Pies zaatakował znienacka. Najpierw swoją właścicielkę, później rzucił się na dziecko. Kobieta nie straciła zimnej krwi i dzięki temu nie doszło do tragedii.
Do zdarzenia doszło przed godz. 14 na ul. Mgielnej w Lublinie. Matka dwuletniego chłopca zostawiła dziecko pod opieką sąsiadki. Ta wzięła sanki i wyszła z nim na spacer. Nie odchodzili daleko od domu. Po pewnym czasie wrócili. Kiedy otworzyła furtkę na posesję, wilczur rzucił się na swoją właścicielkę. Następnie zaatakował dziecko. Poszarpał mu twarz. Kobieta próbowała odpędzić psa. Została przy tym również dotkliwie pogryziona. Udało jej się jednak ochronić dziecko. Wezwała pogotowie.
O godz. 14 chłopiec trafił na oddział chirurgii i traumatologii Dziecięcego Szpitala Klinicznego przy ul. Chodźki w Lublinie. - Dziecko ma pokąsaną twarz - mówi dr Rafał Bojar, lekarz dyżury na oddziale. - To najgorsze rany, jakie mogą się przydarzyć w takim przypadku. Chłopiec zostanie więc w szpitalu. Poszarpaną buzię musimy pozszywać.
W szpitalu przebywa również pogryziona przez psa kobieta.

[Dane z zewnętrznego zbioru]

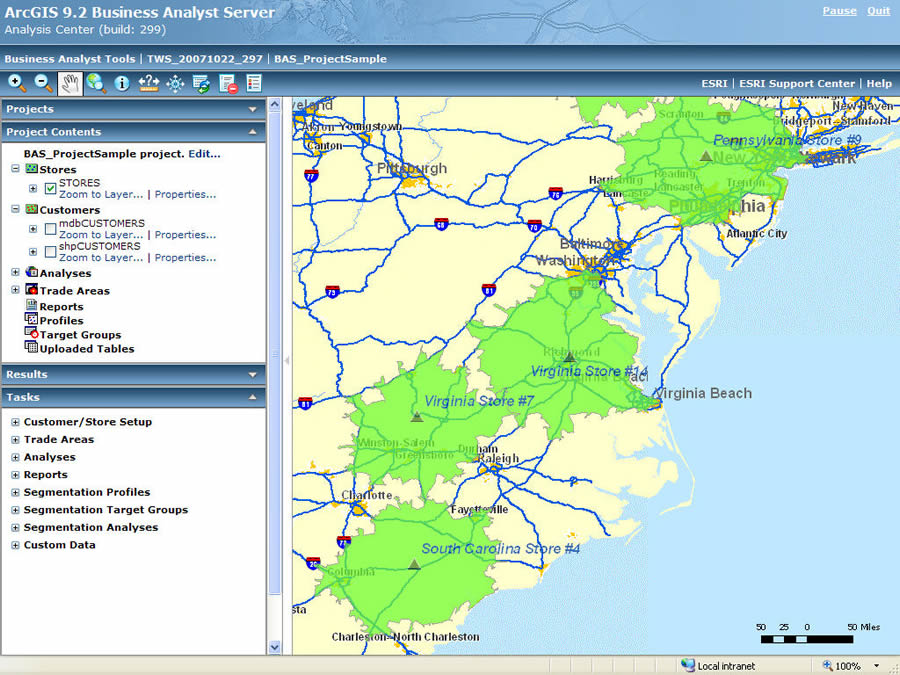The width and height of the screenshot is (900, 675).
Task: Open the Business Analyst Tools menu
Action: click(69, 59)
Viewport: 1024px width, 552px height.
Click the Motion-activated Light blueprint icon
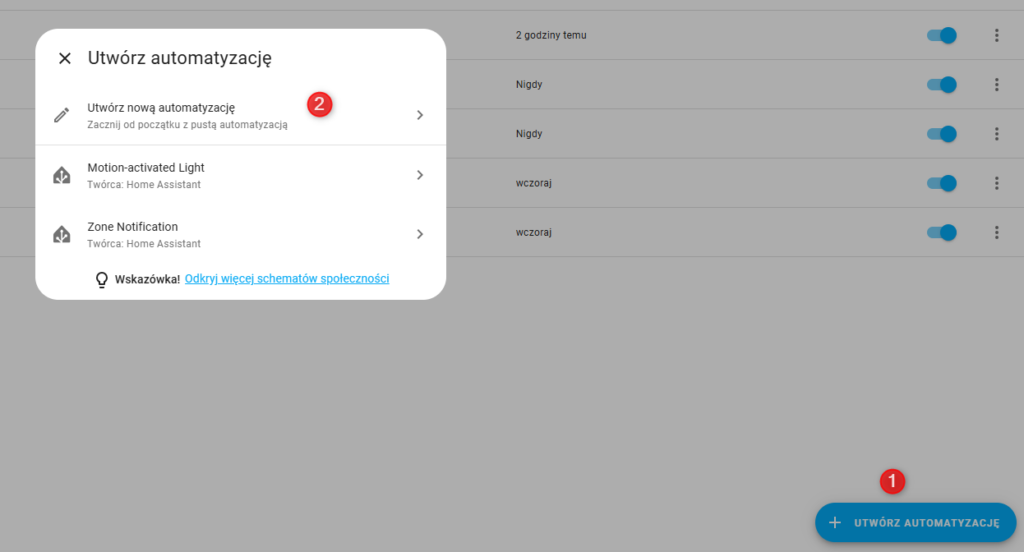click(x=62, y=175)
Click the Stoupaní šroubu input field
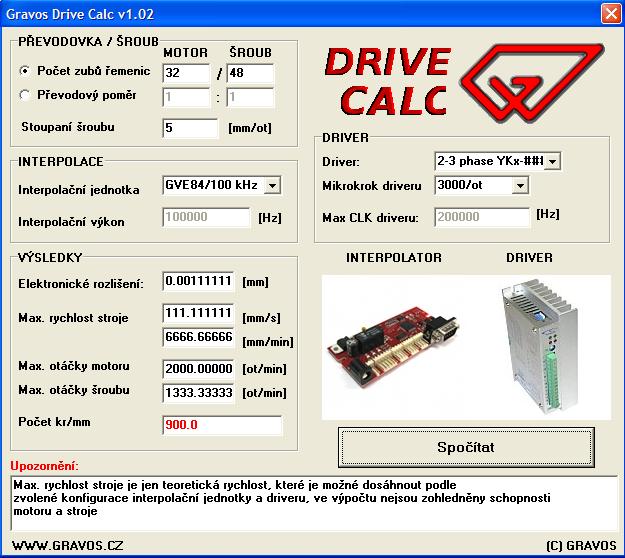 coord(189,128)
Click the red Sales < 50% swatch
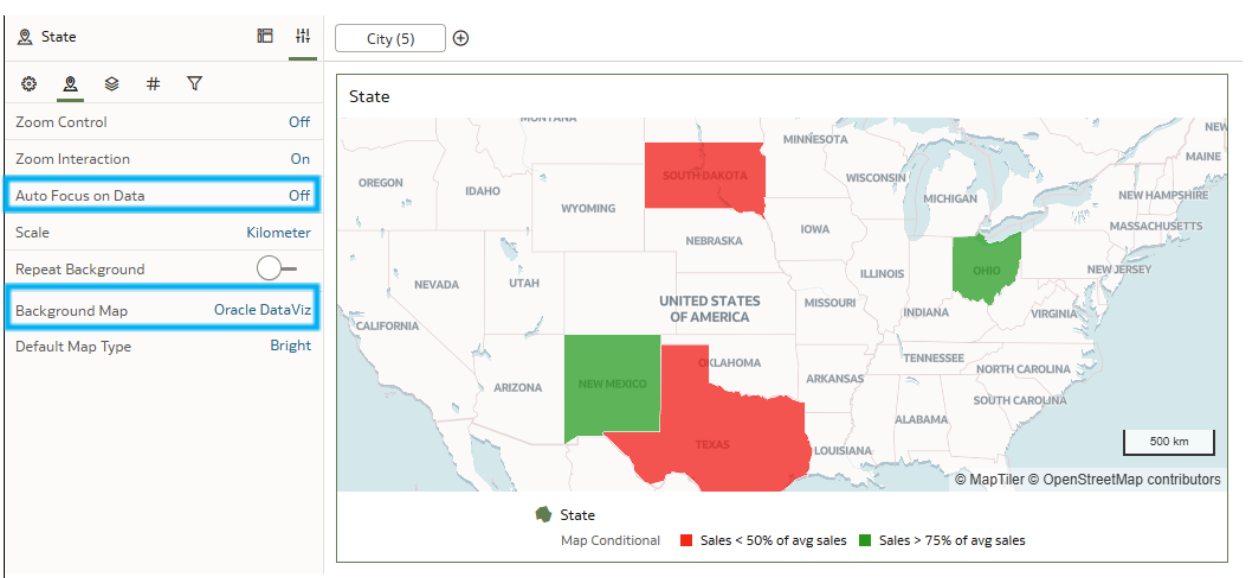This screenshot has width=1250, height=578. coord(687,540)
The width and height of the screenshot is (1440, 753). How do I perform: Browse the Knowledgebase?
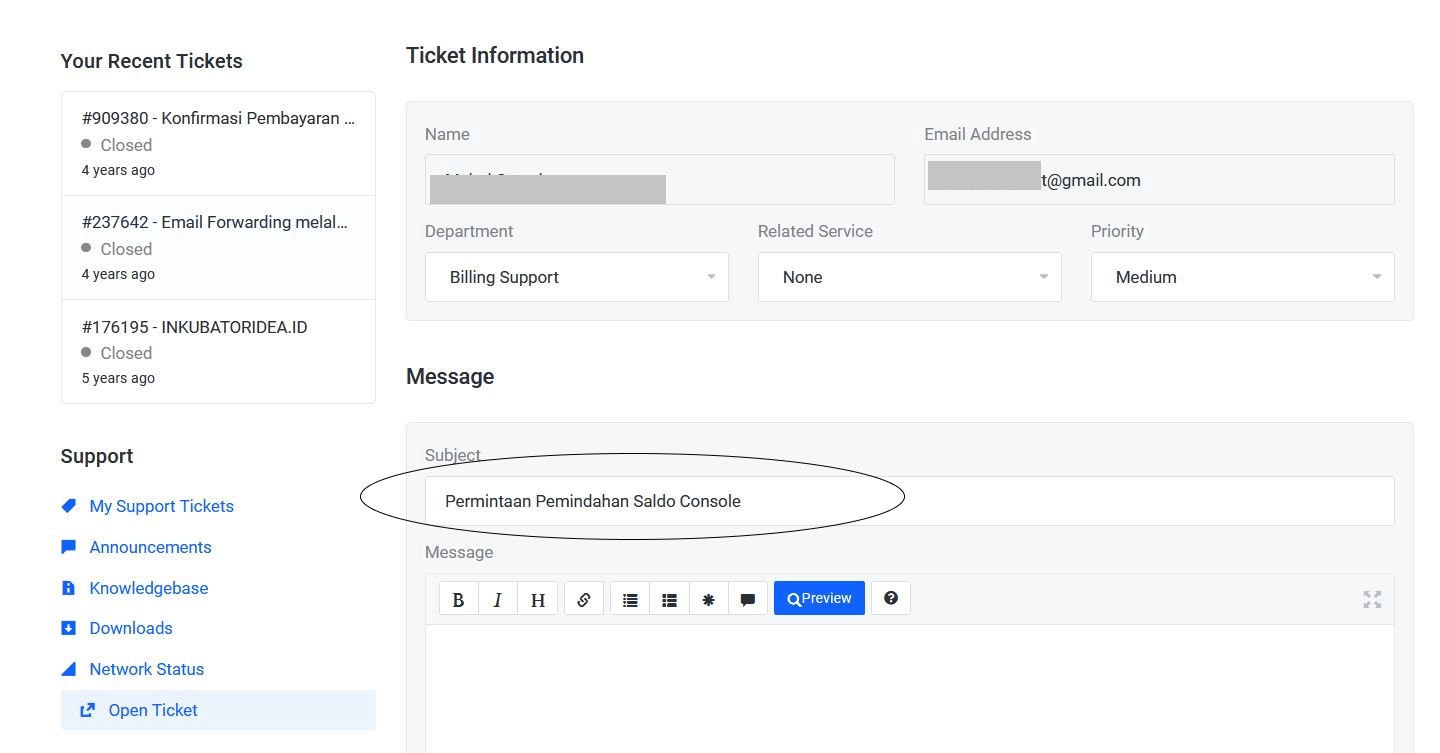[x=148, y=588]
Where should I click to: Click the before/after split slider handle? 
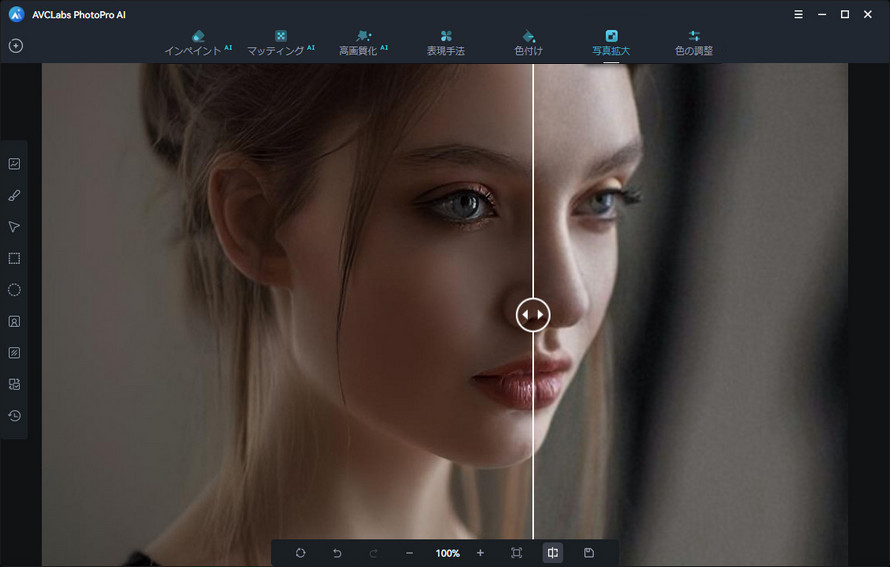point(533,314)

Ma rany na przedramionach oraz ogólne potłuczenia. Wilczur jest już na obserwacji weterynaryjnej. Był szczepiony.
Fachowcy zajmujący się hodowlą psów są zaskoczeni wczorajszym wypadkiem.
- Za mało wiemy na temat tego psa, jakich miał rodziców i jak był wychowywany - mówi Halina Dmowska, wiceprezes Związku Kynologicznego w Lublinie. - Psy rzadko atakują swoich właścicieli. W ubiegłym roku dwa kaukazy omal nie rozszarpały małego chłopca. Właścicielka rzuciła się na pomoc, osłoniła dziecko własnym ciałem i psy odeszły.
W ubiegłym roku na Lubelszczyźnie było kilkanaście podobnych przypadków. Wiosną tego roku psy zaatakowały dwóch jedenastolatków. Odnieśli poważne rany.
- Apeluję do rodziców i opiekunów o zachowanie szczególnej ostrożności przy obchodzeniu się z psami, nawet tymi hodowanymi w domu - mówi nadkom. Janusz Wójtowicz z KWP w Lublinie. - Ich zachowania bywają nieprzewidywalne, a ofiarami są najczęściej dzieci.